The most pleasing aspect was that it made so much news coverage on the radio, that I was actually able to know about these rises in advance. Without such coverage on BBC’s finest, one wonders whether customers of British Gas would be told at all.
Despite the increase though and the criticism that has been aimed at British Gas, I will jump ever so slightly to the defence of the company by pointing out that in the three years since becoming the proud, but cash-strapped owner of my own home, I’ve also benefited from sizeable energy price cuts too, at times when wholesale costs have been lower. Not too many companies pass on savings to the customer which they themselves are benefiting from.

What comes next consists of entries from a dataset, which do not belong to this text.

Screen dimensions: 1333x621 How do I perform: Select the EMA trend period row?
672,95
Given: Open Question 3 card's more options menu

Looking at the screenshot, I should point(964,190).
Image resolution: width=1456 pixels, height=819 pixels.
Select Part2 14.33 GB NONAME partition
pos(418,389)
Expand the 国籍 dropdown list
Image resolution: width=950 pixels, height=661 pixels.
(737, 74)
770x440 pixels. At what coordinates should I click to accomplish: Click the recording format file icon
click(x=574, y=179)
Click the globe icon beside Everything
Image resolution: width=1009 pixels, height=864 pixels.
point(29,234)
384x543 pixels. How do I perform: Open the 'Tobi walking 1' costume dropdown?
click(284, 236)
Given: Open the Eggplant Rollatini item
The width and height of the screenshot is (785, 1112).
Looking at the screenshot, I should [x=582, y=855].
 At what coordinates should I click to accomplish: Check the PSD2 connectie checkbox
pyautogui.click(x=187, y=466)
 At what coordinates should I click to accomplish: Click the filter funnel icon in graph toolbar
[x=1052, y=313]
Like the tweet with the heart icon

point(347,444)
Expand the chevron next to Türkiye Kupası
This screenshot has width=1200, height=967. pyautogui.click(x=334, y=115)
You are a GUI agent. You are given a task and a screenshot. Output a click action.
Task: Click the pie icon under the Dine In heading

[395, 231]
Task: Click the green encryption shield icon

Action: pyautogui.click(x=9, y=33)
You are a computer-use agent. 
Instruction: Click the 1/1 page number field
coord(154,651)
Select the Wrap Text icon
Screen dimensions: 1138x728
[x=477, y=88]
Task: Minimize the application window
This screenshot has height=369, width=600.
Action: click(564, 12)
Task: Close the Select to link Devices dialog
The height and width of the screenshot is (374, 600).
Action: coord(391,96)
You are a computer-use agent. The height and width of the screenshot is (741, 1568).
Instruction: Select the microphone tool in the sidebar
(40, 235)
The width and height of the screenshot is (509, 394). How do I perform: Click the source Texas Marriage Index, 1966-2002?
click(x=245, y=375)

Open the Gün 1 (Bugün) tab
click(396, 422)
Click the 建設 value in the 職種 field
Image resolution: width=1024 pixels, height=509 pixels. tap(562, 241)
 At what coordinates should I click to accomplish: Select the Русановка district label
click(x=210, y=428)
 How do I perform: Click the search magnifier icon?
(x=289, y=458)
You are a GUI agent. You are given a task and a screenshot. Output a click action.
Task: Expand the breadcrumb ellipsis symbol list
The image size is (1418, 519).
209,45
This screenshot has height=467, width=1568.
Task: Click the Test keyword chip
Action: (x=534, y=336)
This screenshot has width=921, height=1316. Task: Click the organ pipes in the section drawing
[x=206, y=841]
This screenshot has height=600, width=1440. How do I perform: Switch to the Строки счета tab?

It’s also true that while British Gas are generally the subject of more negative headlines than their rivals, those very companies are never far away from increasing their own energy prices.
So for the meantime, I shall remain a customer of British Gas. And continue to enjoy hot beans.
The Apprentice has thrown up very few surprises so far, but as the process moves into its final weeks, it is at least becoming more interesting.
Last night’s episode saw the candidates head out to Paris, hoping to make sales of some supposedly classic British products. Sure, the products in question may not have currently been available on the French market. But other than a light shaped in that most British of items, a teapot, nothing else was capable of being marketed as a product with a natural association with Britain.
In any case the teapot lamp sold badly, and Logic, the team who chose the product, were duly given a mauling when the sales results came in.
As to who would take the blame, it really could have been any one from the four team members, though I was pleased to see Tom given a reprieve. Considering the number of tasks he’d lost, he’d obviously done something right to avoid a single boardroom encounter with Lord Sugar.
The boardroom was something he wouldn’t be able to avoid last night, as the team leader, but while his mistakes during the task were evident, it’s also true that a number of his colleagues have been given an opportunity to remain in contention, and to learn from their mistakes. It was pleasing to see Tom afforded the same luxury.
However, I was surprised to see Melody get away so lightly with a contribution which went beyond selfish. A manipulation of the market research in order to suit her own personal dislike of a product which she hadn’t even seen in person was largely overlooked, even though the product in question was ultimately that which secured victory in the task for the other team involved.
Her refusal to share out appointments which she had secured could also have been seen in a poor light, but Lord Sugar instead saw the positive in such approach, and warmed to her determination to win. The team’s leadership may have been weak in allowing her bullying to succeed, but others in the current series have already been shown the door for displaying characteristics deemed unsuitable for a business partnership with Lord Sugar. Clearly Melody’s selfish approach to a team task is not as unforgiveable as many viewers may have hoped, and I suspect she will be around for some time yet.
With team numbers smaller, there have become fewer hiding places and Leon was helpless but to admit an almost non existant contribution. While he too was guilty of being overrun by Melody who did, out of the kindness of her heart, “allow him to have” the final sales pitch on her list, he has also been guilty of being given a few earlier warnings during the eight weeks so far.
He was never likely to get away with another one, and was handed a cab ride home.